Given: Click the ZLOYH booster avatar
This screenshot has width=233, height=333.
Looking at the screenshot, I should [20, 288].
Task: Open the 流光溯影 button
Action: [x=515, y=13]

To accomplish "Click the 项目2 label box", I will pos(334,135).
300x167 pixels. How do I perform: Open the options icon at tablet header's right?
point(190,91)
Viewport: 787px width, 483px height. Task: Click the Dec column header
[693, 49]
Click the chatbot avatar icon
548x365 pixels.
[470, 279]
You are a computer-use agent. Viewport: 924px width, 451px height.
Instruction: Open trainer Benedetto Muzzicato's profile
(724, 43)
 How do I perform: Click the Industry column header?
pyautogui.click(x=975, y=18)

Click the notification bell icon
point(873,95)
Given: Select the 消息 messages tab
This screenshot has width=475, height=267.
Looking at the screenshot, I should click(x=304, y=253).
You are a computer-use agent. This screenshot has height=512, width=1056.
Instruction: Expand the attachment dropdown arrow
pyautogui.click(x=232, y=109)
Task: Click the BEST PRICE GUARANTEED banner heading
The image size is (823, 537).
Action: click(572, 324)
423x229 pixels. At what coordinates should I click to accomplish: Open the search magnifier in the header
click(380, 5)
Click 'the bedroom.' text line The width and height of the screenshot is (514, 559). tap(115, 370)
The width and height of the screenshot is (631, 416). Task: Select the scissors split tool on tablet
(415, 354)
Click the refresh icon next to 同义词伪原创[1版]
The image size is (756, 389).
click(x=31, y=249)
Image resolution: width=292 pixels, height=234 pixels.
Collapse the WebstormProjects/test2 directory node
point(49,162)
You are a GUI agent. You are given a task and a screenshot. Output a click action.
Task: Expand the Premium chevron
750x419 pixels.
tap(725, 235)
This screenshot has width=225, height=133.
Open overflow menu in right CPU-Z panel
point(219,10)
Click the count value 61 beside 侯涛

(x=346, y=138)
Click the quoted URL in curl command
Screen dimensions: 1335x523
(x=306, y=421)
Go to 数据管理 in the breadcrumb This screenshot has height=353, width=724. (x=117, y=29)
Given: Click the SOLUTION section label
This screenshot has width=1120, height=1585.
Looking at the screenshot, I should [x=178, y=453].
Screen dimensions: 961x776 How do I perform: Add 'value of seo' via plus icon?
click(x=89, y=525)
* * * * *
__TASK REQUIREMENTS__
Please transcribe exactly the lines above from the line that has "Viewport: 787px width, 483px" up to and including the line that has "You are a computer-use agent. Viewport: 924px"; no other line belongs in the answer.

__TASK RESPONSE__
Viewport: 787px width, 483px height. Task: Click the Dec column header
[693, 49]
Click the chatbot avatar icon
548x365 pixels.
[470, 279]
You are a computer-use agent. Viewport: 924px width, 451px height.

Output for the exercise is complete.